Well. It’s certainly been a long time since I updated last, eh? Over a month where titles have been released to no critical savaging and for some reason searches for autumn-themed desktop wallpaper have driven my site’s daily hits up to hundreds per day. My theory is it has something to do with the image I used for my summer reading list conclusion and my failure to change said image’s name.

But none of you care about that I imagine, and you all want to know why this distinctive voice has flickered and died in the cold void of the Internet.

The lack of updates can be traced to two reasons. The first (and lesser) one is that my azure Acer Aspire (c0lloquially known as Nova Express), on which I’d been writing the majority of the site’s content for the last few months, wound up hitting the ground in September and its screen transformed into to something resembling a modern art kaleidoscope. It still works when I plug it into a monitor, but the entire reason I bought the damn thing was to be able to write anywhere and no one can write anywhere when they have to lug a 20-inch monitor everywhere. I’m hoarding my resources to get a replacement, but surviving means I can’t justify dropping $300. Here’s hoping for a successful Black Friday sale.

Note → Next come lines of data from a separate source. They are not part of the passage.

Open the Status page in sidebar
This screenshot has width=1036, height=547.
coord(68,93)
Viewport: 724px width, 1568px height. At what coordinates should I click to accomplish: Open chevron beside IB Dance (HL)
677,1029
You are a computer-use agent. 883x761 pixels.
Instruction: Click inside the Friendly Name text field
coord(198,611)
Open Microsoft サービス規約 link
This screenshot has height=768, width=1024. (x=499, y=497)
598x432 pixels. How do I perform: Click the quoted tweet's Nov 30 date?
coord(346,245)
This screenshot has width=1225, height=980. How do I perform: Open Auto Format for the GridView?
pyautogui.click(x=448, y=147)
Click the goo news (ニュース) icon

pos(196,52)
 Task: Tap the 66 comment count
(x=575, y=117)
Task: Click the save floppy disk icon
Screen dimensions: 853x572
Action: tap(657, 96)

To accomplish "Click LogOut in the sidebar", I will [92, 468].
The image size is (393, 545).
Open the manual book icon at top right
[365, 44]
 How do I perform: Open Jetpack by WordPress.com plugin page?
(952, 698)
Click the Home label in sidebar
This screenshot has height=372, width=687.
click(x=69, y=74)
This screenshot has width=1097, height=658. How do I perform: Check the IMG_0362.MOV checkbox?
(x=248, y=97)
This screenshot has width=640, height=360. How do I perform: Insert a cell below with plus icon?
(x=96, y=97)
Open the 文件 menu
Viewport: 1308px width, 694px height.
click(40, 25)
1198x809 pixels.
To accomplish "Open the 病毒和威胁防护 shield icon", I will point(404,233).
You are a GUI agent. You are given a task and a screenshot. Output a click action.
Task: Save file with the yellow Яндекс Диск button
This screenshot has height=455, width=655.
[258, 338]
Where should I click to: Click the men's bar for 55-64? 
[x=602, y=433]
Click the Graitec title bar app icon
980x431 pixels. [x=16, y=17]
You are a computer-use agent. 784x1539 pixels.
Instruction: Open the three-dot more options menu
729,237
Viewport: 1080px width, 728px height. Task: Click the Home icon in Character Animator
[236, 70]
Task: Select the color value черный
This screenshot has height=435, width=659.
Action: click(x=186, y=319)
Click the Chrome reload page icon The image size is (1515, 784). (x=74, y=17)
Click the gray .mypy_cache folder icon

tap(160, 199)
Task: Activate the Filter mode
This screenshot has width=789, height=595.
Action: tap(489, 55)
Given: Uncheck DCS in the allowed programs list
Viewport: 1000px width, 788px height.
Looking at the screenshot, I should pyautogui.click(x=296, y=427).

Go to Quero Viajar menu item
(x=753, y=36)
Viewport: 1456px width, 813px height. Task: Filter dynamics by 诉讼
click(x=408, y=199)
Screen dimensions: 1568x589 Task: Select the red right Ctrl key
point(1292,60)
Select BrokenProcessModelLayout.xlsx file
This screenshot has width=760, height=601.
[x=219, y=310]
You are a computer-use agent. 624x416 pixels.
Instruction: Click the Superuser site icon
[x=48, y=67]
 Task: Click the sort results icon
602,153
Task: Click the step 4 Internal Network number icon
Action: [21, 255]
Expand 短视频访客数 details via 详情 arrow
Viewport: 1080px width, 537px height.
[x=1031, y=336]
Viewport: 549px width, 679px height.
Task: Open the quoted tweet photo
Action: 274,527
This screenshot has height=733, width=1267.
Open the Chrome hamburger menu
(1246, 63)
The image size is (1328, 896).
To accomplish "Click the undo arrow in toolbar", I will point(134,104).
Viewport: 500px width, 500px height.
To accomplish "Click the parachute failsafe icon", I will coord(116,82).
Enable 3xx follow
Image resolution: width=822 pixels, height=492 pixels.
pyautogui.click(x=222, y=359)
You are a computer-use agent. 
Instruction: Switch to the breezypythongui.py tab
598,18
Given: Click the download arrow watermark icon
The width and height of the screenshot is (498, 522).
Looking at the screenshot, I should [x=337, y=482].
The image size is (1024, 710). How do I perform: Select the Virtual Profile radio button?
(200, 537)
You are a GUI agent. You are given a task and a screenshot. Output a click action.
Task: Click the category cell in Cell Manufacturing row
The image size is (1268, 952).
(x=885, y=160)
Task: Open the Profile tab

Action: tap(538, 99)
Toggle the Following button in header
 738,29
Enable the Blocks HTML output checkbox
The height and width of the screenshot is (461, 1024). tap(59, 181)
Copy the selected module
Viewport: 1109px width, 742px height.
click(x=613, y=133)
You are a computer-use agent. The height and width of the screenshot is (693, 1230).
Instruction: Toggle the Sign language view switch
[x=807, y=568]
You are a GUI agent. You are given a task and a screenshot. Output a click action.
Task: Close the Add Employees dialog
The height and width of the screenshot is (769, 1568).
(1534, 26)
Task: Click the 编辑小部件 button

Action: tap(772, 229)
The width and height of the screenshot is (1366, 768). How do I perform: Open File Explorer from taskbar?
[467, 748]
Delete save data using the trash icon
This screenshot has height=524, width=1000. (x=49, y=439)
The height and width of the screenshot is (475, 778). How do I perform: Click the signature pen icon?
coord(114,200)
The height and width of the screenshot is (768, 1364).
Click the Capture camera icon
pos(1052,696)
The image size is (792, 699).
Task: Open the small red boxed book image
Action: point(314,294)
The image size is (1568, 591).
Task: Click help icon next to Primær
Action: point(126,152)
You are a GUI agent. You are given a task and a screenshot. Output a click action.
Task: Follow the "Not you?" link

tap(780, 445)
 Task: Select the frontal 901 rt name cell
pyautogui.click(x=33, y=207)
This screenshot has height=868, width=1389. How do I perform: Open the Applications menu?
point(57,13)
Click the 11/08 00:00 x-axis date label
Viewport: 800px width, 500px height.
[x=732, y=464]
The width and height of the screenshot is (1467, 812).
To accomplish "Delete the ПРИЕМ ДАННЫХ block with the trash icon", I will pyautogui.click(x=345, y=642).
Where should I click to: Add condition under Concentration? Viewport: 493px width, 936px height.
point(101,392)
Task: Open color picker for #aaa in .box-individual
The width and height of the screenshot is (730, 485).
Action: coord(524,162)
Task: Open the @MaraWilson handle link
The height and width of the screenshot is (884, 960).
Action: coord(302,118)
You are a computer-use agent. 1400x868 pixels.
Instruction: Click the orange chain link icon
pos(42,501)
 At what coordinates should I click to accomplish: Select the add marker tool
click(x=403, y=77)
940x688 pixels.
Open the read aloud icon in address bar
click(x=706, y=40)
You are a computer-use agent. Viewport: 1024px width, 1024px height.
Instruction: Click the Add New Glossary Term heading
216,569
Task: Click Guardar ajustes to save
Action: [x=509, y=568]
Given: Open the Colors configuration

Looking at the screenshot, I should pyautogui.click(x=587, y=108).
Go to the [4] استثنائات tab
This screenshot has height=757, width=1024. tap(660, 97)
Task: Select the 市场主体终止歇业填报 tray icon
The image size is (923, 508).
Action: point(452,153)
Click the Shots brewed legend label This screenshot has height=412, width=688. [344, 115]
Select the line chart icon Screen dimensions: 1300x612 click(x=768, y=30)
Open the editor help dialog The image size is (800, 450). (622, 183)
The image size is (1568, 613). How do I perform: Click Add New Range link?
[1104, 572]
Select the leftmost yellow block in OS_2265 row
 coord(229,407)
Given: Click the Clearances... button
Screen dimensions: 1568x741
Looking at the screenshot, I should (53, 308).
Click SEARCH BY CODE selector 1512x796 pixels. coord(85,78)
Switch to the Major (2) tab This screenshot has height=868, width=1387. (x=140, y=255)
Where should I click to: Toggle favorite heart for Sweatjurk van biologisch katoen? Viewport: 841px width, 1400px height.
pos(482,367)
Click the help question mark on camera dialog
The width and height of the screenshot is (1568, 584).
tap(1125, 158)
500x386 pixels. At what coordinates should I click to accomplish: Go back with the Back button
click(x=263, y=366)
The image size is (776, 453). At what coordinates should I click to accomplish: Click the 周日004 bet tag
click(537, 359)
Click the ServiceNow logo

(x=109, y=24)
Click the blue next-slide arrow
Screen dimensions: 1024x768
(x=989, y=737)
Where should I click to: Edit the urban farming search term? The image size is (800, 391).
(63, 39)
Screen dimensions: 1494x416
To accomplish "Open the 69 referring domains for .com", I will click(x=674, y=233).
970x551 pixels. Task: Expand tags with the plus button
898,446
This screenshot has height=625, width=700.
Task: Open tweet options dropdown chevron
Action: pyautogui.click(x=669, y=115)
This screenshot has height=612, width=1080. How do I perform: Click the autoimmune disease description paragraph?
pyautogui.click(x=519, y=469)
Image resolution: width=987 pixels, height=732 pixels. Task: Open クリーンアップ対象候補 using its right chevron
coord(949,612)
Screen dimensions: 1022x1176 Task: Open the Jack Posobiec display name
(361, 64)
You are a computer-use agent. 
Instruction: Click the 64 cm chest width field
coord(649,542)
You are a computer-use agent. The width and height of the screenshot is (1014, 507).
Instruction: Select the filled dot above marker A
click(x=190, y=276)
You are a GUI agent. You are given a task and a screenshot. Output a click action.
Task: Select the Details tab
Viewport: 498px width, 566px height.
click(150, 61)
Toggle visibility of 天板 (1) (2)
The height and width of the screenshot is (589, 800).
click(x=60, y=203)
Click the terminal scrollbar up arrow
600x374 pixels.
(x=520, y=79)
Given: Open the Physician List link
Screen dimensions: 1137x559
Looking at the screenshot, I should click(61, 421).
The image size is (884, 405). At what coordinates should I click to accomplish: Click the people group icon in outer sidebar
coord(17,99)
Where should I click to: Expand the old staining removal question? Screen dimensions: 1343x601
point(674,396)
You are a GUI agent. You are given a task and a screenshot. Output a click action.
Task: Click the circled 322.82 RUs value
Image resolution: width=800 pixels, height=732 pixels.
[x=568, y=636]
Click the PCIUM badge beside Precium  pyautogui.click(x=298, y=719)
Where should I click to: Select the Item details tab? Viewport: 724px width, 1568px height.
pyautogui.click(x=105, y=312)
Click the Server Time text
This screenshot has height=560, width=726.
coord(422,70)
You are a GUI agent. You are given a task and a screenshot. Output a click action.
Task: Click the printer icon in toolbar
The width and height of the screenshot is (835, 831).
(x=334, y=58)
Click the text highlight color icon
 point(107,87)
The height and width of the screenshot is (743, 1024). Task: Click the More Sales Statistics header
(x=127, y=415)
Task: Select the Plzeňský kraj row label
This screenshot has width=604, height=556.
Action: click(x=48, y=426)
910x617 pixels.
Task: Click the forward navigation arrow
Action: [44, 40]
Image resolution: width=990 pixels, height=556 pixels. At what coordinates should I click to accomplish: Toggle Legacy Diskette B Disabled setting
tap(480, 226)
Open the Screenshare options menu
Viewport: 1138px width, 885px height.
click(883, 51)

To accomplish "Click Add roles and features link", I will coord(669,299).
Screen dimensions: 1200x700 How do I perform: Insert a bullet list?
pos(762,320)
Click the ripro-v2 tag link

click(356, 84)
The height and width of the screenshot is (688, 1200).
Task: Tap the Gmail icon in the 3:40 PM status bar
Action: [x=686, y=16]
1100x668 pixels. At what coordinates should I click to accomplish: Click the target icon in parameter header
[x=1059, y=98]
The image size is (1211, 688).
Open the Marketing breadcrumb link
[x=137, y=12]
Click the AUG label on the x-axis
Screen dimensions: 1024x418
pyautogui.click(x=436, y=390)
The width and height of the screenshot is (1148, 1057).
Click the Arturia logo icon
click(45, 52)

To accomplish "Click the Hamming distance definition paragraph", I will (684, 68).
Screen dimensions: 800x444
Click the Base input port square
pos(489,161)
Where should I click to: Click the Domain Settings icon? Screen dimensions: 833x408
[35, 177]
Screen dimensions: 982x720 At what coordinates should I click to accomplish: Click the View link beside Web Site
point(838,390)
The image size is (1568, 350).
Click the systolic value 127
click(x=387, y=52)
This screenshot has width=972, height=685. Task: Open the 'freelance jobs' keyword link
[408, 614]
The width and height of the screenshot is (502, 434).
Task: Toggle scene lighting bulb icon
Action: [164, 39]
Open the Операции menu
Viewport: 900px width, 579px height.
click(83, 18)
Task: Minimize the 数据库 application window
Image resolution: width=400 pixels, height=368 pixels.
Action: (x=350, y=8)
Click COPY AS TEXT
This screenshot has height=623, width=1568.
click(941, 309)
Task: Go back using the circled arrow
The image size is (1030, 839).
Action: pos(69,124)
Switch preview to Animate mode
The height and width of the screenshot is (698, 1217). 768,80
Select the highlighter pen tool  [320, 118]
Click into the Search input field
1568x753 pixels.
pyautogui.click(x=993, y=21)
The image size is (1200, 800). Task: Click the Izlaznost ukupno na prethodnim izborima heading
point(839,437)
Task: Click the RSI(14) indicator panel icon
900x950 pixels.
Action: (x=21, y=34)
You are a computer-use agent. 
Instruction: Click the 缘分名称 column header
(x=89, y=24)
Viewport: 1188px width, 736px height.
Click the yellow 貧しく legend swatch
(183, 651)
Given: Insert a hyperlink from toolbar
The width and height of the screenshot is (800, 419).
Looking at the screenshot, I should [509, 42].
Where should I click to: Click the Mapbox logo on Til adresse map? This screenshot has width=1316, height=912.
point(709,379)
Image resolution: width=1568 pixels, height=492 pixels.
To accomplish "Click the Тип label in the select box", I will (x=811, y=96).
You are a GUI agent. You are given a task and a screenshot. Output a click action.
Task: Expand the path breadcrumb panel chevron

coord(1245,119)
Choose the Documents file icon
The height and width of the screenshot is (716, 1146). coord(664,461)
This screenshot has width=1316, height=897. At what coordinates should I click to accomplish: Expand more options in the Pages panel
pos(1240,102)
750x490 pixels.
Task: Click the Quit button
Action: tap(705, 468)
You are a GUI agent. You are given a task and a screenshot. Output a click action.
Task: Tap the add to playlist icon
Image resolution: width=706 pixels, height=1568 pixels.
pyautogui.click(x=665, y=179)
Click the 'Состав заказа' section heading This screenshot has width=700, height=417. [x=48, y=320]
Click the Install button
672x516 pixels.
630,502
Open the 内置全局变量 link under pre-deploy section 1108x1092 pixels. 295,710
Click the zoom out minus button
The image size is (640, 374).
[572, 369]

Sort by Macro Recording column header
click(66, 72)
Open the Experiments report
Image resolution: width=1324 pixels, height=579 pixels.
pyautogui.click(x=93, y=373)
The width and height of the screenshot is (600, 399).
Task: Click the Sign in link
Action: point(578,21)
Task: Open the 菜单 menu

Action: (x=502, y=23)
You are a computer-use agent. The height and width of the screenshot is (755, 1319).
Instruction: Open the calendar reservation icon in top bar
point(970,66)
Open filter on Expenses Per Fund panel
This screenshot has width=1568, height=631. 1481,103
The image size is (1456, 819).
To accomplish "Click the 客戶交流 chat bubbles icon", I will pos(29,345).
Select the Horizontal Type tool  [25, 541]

The more major reason is that the three of us behind the scenes at TLOTE have been very busy with a variety of things. I have finally broken my seven-month exile in the unemployment wilds and am now working as a project coordinator for a Portland firm, leading to once again pulling 40-hour weeks with little energy for criticism that is not directed at easy media/political targets. My contributors have been busy as well on the other side of the Pacific, with Anna settled into Japan for a year (check out her exploits) and Carrie teaching in a new South Korea school. As such, all three of us are involved in non-book things right now that demand a lot of our time and attention, and as such we sadly can’t pour as much effort into writing for you as we used to.

This doesn’t mean that the site’s going down or that we’re going to stop posting, oh no my brothers. For the forseeable future however, postings will be done “when they’re done” rather than the weekly schedule I had been shooting for in the summer. Some content is brewing – a piece by Carrie in the next day or two, a couple of back-burner reviews and a rather extensive Text-to-Screen piece to start with – so I hope you can bear with a little longer wait for the voices of reason to return.

As always, thanks for reading, and I hope you’ll enjoy our upcoming pieces as much as we enjoy working on them.